Report every line of the listing that contains the string "school", copying each one in full.

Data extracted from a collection

____________________

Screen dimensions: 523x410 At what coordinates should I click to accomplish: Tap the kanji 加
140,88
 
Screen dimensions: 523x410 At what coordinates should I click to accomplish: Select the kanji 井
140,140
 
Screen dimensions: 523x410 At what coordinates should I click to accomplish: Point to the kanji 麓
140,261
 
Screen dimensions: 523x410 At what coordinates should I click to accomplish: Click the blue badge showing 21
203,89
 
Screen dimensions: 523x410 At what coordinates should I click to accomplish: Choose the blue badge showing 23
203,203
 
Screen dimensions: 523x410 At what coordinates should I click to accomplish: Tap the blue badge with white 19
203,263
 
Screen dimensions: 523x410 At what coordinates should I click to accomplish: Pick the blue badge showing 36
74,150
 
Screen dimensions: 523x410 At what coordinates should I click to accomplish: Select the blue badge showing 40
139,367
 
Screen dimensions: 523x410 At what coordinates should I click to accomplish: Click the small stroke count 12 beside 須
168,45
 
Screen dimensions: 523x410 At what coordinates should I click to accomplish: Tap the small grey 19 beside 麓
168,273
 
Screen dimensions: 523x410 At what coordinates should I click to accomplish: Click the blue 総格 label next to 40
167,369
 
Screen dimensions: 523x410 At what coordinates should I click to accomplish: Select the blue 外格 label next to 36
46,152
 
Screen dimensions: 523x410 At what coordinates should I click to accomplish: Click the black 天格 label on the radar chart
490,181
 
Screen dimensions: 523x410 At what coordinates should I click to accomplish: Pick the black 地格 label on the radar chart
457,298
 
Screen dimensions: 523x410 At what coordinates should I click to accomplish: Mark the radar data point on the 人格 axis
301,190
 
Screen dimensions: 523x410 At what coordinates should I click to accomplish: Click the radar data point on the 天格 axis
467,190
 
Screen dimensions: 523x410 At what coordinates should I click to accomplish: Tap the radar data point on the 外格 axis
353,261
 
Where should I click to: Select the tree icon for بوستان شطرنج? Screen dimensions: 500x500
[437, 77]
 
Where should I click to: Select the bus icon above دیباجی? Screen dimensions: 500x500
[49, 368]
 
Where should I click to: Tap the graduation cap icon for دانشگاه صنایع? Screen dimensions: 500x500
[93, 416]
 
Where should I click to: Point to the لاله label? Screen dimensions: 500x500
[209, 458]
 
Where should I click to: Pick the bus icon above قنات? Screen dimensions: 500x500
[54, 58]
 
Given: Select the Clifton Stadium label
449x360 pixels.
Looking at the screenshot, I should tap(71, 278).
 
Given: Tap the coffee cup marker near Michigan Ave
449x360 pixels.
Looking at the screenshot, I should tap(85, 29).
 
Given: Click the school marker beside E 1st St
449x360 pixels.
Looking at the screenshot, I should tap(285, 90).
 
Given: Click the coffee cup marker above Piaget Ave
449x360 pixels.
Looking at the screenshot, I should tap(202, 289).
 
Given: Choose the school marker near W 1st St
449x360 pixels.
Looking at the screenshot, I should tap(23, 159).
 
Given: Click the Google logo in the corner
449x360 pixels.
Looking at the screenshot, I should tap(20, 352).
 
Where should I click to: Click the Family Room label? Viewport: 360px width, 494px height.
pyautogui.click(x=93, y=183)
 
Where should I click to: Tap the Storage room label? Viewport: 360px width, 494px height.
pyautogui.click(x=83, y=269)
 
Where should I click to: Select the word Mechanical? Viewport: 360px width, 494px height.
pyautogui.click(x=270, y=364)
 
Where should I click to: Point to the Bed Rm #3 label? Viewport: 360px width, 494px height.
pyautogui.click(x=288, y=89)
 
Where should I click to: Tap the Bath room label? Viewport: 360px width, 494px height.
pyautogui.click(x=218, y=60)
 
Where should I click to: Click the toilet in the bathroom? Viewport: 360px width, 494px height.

____________________

▸ Complete answer:
Given: Click the school marker beside E 1st St
Given: Choose the school marker near W 1st St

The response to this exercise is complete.